● DATA UNDER STUDY
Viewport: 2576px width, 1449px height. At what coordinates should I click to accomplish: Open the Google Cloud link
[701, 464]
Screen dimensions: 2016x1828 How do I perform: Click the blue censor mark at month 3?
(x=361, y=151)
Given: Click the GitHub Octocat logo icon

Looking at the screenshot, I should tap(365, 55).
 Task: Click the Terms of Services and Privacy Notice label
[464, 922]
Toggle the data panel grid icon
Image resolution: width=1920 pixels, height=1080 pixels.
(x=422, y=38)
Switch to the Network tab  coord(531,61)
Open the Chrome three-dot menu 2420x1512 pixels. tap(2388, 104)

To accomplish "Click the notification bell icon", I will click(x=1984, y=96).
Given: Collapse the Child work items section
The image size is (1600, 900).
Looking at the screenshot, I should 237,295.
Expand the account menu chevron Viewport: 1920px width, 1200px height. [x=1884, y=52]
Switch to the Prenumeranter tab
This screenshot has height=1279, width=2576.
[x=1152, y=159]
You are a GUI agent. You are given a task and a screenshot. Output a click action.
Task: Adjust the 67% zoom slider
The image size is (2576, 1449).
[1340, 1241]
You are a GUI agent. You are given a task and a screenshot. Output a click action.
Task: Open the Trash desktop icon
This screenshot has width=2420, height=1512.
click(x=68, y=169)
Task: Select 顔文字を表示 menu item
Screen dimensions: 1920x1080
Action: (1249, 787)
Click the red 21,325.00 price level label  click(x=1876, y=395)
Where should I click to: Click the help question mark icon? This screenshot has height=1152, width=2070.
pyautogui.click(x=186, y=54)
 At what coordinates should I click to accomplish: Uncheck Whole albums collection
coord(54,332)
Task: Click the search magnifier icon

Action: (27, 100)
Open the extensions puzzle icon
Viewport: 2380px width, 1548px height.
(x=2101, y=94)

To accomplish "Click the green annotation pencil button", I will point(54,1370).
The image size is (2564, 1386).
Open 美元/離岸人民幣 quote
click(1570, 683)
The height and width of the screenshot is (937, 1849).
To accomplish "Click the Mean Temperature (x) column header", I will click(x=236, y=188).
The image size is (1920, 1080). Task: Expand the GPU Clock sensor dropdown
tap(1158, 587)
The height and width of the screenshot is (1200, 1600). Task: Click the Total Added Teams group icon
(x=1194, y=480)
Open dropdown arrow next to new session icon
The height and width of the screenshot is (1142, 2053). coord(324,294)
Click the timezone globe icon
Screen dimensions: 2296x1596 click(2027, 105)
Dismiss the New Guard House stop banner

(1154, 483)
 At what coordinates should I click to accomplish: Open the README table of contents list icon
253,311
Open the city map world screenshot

● REQUIRED WORK
I'd like the material repeated word for word, please.

● FINAL ANSWER
Viewport: 2576px width, 1449px height. At what coordinates should I click to accomplish: Open the Google Cloud link
[701, 464]
Screen dimensions: 2016x1828 How do I perform: Click the blue censor mark at month 3?
(x=361, y=151)
Given: Click the GitHub Octocat logo icon

Looking at the screenshot, I should tap(365, 55).
 Task: Click the Terms of Services and Privacy Notice label
[464, 922]
Toggle the data panel grid icon
Image resolution: width=1920 pixels, height=1080 pixels.
(x=422, y=38)
Switch to the Network tab  coord(531,61)
Open the Chrome three-dot menu 2420x1512 pixels. tap(2388, 104)

To accomplish "Click the notification bell icon", I will click(x=1984, y=96).
Given: Collapse the Child work items section
The image size is (1600, 900).
Looking at the screenshot, I should 237,295.
Expand the account menu chevron Viewport: 1920px width, 1200px height. [x=1884, y=52]
Switch to the Prenumeranter tab
This screenshot has height=1279, width=2576.
[x=1152, y=159]
You are a GUI agent. You are given a task and a screenshot. Output a click action.
Task: Adjust the 67% zoom slider
The image size is (2576, 1449).
[1340, 1241]
You are a GUI agent. You are given a task and a screenshot. Output a click action.
Task: Open the Trash desktop icon
This screenshot has width=2420, height=1512.
click(x=68, y=169)
Task: Select 顔文字を表示 menu item
Screen dimensions: 1920x1080
Action: (1249, 787)
Click the red 21,325.00 price level label  click(x=1876, y=395)
Where should I click to: Click the help question mark icon? This screenshot has height=1152, width=2070.
pyautogui.click(x=186, y=54)
 At what coordinates should I click to accomplish: Uncheck Whole albums collection
coord(54,332)
Task: Click the search magnifier icon

Action: (27, 100)
Open the extensions puzzle icon
Viewport: 2380px width, 1548px height.
(x=2101, y=94)

To accomplish "Click the green annotation pencil button", I will point(54,1370).
The image size is (2564, 1386).
Open 美元/離岸人民幣 quote
click(1570, 683)
The height and width of the screenshot is (937, 1849).
To accomplish "Click the Mean Temperature (x) column header", I will click(x=236, y=188).
The image size is (1920, 1080). Task: Expand the GPU Clock sensor dropdown
tap(1158, 587)
The height and width of the screenshot is (1200, 1600). Task: Click the Total Added Teams group icon
(x=1194, y=480)
Open dropdown arrow next to new session icon
The height and width of the screenshot is (1142, 2053). coord(324,294)
Click the timezone globe icon
Screen dimensions: 2296x1596 click(2027, 105)
Dismiss the New Guard House stop banner

(1154, 483)
 At what coordinates should I click to accomplish: Open the README table of contents list icon
253,311
Open the city map world screenshot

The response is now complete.